## Selected passage
That is very helpful. I had always assumed that the name repetition was in reference to two elves, and I have looked for a writing of Tolkein (not looked that hard  ) for something to substantiate/refute that idea. I shall check the book! 



GuardianRanger said:


> I seem to recall that there were two Legolases


 
There's a Bregolas, too! The sort of "I-wish-I-was-Legolas-but-I'm-not" human guy...


----------



## Turgon (Jan 19, 2005)

> _Originally posted by Nóm_
> 
> I don't know how much the First Age Minas Tirith would qualify as a city. But it was Minas Tirith ('Tower of Watch' compared to Gondor's 'Tower of the Guard') built on Tol Sirion by Finrod.



It does beg the question as to why the Gondorians saw fit to rename Minas Anor after a fortress that famously fell before the power of Sauron? Not the most auspicious of names - unless perhaps it was an act of defiance?

## Information provided
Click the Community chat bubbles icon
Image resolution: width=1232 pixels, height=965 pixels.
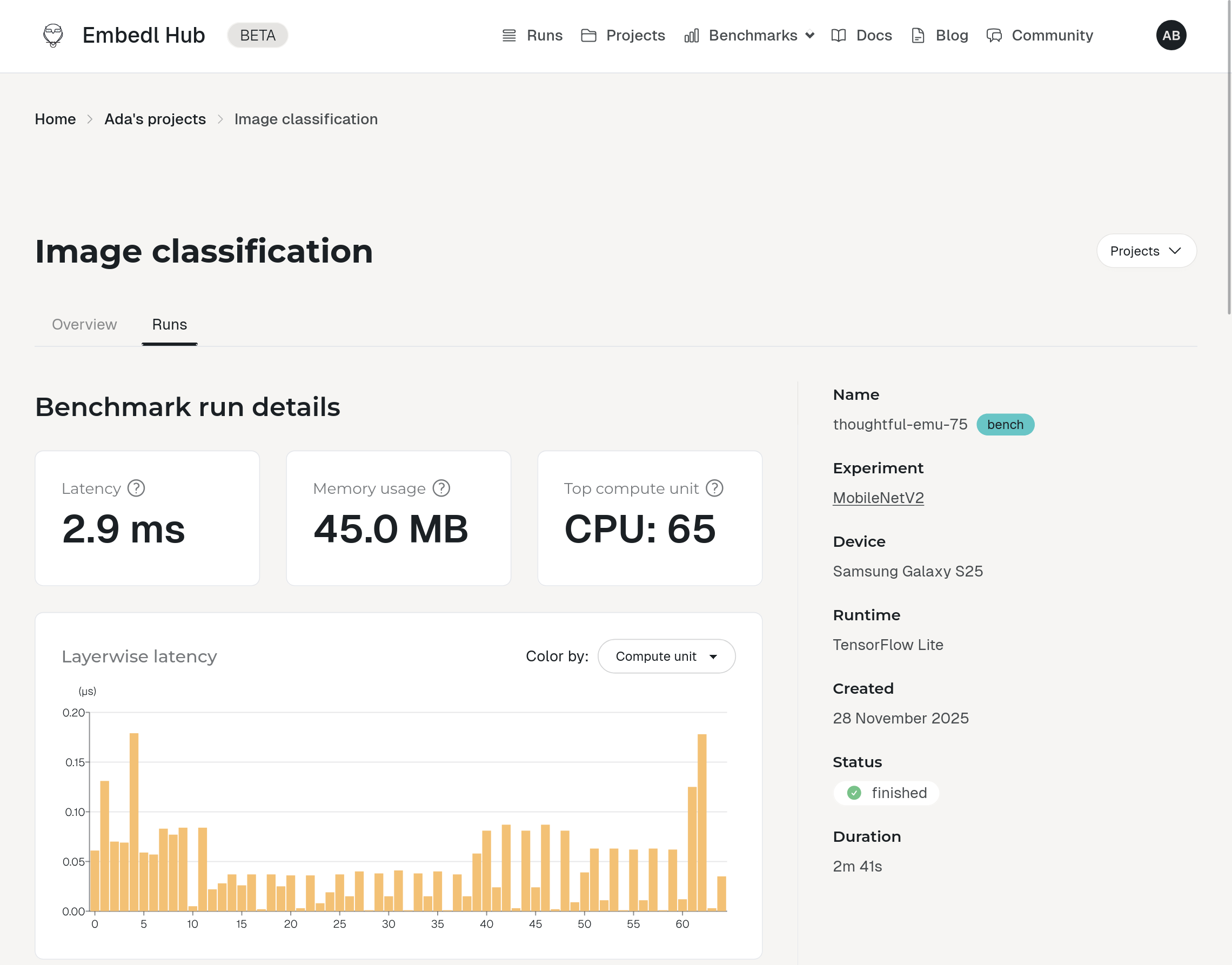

## Task goal
Copy the forum thread from "## Turgon (Jan" up to and including "Sirion by Finrod.", renaming "Finrod" to "Felagund".

## Result of this exercise
## Turgon (Jan 19, 2005)

> _Originally posted by Nóm_
> 
> I don't know how much the First Age Minas Tirith would qualify as a city. But it was Minas Tirith ('Tower of Watch' compared to Gondor's 'Tower of the Guard') built on Tol Sirion by Felagund.